While Mendo's pro- and anti-pot legions tussle over the particulars of the county's economic engine, a pro-legalization movement--and lobby--more potent than ever has sprouted across the country, according to a lengthy overview published in this week's SF Weekly.
Among their observations:
The pro-marijuana movement has never had an army so large, politically sophisticated, and well-funded, even if supporters downplay the millions that roll in. Nor has it enjoyed such a frenzied period of media exposure, a startling amount of it positive.
Never has there been such a concerted thrust to legalize the drug nationwide — for medical purposes, for the plain old joy of getting stoned, and for a gold mine in profits to be reaped by those who control the multipronged industry. Together with a rapidly shifting public attitude toward pot and a White House willing to accept state medical-marijuana laws, legalization seems as inevitable today as it was unthinkable a generation ago. "We're almost at a zeitgeist," says one of the high-profile lobbyists who is making it happen, Allen St. Pierre, executive director of the National Organization for the Reform of Marijuana Laws (NORML) in Washington, D.C.
Then, what until recently might have seemed an unbelievable assertion:
"We believe medical marijuana will be in more than half the states in two years ... and maybe 47 states in the next 10 years," says attorney Sean T. McAllister, who led a successful crusade last fall to get pot legalized in the small ski-resort town of Breckenridge, Colo. In a vote that was largely symbolic, given that possession remains a misdemeanor under Colorado law, 72 percent of Breckenridge voters favored changing local laws to remove any sanctions for private possession and use of less than an ounce of pot, meaning that, on the city's books at least, there is no threat of jail, no fine, and no danger of acquiring a criminal record.

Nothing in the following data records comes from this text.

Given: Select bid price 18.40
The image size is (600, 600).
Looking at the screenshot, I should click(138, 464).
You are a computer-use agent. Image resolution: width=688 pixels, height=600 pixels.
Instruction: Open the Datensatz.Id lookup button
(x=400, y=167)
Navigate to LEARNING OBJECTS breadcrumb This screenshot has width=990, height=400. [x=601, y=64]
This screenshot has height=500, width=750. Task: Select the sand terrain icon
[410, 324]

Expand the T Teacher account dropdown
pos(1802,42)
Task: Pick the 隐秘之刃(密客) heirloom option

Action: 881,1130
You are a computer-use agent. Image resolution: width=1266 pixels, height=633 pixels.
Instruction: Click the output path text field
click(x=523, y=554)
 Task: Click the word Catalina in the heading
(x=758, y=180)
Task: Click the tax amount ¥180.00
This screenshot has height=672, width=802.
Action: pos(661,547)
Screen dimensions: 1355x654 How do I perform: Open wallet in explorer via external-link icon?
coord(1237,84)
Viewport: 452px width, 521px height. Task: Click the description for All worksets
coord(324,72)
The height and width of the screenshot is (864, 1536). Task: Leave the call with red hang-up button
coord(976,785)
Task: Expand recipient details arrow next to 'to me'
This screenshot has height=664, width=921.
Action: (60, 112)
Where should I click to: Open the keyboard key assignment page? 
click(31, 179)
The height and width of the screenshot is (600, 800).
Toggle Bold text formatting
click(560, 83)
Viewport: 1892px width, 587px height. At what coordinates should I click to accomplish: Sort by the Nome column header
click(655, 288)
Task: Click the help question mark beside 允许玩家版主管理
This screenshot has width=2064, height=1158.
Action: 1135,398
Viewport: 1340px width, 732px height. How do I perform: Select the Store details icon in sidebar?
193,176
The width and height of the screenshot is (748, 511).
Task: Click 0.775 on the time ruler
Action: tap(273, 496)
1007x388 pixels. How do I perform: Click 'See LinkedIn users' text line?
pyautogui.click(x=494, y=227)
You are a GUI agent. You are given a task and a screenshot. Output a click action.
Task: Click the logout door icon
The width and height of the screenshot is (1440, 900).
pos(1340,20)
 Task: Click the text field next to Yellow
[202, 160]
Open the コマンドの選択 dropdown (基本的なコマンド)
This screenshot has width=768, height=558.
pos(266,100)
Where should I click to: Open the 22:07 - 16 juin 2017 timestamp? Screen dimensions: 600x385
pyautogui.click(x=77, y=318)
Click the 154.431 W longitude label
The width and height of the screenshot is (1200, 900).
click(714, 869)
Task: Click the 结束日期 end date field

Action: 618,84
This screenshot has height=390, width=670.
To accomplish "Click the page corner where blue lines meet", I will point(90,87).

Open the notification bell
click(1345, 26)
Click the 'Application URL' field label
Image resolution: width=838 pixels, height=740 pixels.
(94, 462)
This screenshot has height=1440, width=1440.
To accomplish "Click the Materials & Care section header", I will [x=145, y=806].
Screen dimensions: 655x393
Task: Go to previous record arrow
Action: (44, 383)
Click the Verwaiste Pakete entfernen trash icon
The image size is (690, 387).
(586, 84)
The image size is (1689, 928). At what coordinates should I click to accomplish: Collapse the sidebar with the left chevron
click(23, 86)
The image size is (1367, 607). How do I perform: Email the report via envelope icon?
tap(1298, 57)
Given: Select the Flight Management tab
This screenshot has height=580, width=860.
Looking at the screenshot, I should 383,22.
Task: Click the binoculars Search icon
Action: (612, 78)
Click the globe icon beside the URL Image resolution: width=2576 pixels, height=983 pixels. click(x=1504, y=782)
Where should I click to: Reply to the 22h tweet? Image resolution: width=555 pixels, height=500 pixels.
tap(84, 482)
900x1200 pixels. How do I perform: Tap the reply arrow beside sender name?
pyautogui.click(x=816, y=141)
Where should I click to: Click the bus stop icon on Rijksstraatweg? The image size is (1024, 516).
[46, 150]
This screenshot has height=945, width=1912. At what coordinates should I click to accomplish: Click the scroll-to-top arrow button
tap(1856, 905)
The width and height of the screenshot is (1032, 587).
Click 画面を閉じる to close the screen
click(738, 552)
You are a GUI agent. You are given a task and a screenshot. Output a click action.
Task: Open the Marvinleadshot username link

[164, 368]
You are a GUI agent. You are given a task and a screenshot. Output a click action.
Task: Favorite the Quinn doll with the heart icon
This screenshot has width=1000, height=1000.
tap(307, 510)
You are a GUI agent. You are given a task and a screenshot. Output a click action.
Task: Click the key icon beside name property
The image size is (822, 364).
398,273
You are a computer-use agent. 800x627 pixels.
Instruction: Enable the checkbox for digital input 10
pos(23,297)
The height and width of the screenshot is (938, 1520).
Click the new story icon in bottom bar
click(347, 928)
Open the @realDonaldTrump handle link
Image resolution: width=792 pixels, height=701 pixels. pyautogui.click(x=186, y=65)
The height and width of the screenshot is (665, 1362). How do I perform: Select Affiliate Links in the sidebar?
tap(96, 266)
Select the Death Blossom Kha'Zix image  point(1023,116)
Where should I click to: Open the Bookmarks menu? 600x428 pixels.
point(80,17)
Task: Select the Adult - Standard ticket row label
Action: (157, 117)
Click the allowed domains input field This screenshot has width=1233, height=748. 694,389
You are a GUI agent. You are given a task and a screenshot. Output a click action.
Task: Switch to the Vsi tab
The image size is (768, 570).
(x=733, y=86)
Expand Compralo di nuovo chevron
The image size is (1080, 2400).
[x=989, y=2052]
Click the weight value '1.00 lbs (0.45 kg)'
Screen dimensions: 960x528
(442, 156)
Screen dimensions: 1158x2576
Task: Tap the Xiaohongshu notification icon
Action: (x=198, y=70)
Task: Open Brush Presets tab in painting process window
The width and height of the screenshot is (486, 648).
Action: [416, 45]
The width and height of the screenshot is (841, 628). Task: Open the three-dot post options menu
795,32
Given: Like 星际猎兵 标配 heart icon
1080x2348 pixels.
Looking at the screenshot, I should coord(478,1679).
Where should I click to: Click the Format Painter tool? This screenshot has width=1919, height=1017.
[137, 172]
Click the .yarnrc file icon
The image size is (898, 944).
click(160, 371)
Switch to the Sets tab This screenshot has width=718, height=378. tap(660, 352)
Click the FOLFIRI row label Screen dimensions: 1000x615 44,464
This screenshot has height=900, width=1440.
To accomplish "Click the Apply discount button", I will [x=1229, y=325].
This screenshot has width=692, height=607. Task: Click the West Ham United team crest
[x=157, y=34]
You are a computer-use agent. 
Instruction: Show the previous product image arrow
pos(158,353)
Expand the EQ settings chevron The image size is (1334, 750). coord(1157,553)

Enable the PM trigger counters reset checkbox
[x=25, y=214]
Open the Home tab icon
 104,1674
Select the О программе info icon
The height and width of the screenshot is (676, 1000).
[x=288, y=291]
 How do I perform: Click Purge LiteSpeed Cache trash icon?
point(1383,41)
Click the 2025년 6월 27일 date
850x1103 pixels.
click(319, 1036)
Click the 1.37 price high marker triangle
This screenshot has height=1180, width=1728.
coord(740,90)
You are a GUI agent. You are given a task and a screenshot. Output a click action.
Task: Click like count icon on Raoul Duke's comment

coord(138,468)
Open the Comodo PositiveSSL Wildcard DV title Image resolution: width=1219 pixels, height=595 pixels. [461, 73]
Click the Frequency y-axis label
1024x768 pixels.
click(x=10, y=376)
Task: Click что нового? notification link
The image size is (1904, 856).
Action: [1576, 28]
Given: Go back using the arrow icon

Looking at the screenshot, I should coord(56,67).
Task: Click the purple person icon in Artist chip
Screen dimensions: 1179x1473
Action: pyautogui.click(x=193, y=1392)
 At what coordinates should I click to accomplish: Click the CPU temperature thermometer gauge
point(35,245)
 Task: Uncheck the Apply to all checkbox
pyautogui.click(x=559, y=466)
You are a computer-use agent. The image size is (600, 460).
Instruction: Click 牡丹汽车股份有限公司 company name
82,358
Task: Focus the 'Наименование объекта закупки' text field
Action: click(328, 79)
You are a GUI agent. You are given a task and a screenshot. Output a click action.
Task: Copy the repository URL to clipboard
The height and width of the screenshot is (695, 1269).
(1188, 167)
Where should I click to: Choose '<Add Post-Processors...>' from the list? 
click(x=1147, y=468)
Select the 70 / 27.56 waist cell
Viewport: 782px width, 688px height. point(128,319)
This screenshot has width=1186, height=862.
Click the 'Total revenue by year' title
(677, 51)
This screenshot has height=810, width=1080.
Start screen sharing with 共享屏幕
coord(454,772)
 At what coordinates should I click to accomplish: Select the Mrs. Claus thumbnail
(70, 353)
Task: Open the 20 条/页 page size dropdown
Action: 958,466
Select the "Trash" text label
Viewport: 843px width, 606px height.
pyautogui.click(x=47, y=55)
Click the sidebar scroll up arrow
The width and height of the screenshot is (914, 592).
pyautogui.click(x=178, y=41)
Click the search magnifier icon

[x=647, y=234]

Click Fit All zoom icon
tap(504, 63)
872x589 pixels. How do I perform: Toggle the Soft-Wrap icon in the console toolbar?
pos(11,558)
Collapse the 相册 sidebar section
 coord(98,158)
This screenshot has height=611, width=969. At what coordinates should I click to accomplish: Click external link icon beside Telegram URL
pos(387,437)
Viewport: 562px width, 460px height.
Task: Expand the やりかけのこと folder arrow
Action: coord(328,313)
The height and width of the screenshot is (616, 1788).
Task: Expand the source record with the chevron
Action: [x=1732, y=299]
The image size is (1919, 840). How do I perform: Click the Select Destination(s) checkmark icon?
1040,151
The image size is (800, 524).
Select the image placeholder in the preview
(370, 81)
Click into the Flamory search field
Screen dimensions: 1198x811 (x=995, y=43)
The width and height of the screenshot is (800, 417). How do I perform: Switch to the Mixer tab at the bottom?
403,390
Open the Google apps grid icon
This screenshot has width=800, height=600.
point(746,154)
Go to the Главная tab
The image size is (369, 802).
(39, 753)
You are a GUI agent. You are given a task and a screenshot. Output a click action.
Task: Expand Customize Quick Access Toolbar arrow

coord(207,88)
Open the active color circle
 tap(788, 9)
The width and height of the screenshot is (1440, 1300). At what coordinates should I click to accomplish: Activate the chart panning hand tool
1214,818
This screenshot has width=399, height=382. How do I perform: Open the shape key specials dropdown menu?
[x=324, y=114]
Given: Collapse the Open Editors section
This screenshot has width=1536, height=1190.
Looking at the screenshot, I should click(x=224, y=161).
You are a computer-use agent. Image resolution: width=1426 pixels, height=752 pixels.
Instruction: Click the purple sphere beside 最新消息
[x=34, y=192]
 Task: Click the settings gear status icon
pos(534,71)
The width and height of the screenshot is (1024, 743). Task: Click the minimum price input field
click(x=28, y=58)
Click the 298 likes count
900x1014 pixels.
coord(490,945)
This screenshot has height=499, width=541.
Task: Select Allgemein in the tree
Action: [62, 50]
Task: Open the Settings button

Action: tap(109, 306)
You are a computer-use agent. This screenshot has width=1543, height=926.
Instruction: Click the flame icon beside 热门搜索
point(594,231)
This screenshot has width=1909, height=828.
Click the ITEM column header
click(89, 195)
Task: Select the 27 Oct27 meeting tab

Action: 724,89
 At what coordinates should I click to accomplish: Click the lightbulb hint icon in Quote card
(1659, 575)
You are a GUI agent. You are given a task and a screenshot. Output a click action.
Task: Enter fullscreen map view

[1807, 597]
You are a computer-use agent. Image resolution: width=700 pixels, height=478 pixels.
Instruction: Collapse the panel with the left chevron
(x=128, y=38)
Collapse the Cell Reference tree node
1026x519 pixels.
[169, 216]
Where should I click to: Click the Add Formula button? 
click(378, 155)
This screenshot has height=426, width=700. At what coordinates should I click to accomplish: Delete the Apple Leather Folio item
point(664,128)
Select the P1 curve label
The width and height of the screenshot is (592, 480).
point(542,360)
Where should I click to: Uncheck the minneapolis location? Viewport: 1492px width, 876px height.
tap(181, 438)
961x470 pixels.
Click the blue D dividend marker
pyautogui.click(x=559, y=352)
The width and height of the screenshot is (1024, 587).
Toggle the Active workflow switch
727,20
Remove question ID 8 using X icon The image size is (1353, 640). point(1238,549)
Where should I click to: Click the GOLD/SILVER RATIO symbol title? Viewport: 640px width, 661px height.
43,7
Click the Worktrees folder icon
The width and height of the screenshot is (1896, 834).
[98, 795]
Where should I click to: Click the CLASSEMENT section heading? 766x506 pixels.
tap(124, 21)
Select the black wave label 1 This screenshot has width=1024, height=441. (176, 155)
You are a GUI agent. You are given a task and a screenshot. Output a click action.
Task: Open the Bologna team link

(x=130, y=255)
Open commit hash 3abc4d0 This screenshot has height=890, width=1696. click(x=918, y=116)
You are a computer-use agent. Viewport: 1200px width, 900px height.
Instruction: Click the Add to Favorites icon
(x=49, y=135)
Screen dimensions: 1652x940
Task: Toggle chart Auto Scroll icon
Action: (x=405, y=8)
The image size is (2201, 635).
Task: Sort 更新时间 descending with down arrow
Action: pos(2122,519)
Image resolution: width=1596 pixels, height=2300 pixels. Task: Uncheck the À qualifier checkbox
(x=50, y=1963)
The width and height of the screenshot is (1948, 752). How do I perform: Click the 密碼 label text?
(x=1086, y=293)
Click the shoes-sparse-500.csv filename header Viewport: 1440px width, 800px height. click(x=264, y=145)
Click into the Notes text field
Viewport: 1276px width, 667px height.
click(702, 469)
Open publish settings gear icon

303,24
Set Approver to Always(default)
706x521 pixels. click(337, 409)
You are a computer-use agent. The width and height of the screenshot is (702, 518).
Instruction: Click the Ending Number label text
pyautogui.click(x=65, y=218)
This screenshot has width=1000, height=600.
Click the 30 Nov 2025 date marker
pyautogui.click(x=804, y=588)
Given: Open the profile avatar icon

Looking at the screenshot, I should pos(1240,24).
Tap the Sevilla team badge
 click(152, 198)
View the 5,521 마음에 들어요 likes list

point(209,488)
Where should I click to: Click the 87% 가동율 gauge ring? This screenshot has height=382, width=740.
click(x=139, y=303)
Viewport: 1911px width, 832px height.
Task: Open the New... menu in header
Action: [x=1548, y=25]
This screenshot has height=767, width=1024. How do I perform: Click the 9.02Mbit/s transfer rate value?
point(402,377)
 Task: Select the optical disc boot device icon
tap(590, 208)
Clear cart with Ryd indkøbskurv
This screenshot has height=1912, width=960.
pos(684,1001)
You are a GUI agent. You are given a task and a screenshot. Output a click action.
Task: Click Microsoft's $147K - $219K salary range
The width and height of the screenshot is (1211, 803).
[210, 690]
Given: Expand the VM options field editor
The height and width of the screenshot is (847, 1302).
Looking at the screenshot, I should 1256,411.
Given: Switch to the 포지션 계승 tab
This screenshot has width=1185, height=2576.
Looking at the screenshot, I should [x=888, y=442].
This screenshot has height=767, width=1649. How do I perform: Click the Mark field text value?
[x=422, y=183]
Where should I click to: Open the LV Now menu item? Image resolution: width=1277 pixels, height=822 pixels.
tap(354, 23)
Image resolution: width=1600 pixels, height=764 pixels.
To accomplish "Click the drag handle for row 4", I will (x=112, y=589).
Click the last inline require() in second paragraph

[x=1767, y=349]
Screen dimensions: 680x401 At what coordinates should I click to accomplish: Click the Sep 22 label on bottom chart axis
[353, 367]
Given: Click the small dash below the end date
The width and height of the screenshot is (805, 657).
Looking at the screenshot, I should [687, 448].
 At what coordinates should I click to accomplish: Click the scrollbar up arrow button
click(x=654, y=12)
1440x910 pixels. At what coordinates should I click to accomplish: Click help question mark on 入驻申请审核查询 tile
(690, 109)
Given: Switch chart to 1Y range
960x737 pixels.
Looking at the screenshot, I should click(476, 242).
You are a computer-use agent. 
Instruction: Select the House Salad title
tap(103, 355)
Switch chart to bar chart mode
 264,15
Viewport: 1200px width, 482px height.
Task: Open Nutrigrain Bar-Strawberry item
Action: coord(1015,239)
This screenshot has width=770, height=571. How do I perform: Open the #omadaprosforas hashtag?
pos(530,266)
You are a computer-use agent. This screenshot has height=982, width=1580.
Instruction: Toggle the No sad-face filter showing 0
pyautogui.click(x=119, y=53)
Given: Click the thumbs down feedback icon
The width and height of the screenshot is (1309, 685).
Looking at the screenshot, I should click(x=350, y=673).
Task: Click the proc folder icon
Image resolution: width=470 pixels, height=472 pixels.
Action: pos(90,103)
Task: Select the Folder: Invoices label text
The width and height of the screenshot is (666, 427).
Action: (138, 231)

The thinking behind legalization is straightforward, of course: The war on drugs is a massive failure, marijuana is medicine, the government could make a killing on pot, etc. All of this--along with the "moral" implications of legalization--are noted in the piece. But one thing it doesn't ponder are the economic implications for a county like Mendo--or for much of Northern California, for that matter--where robust black markets are the norm. It's an exercise in hypotheticals, but it's an exercise worth considering, as that long march to legalization seems more inevitable now than ever.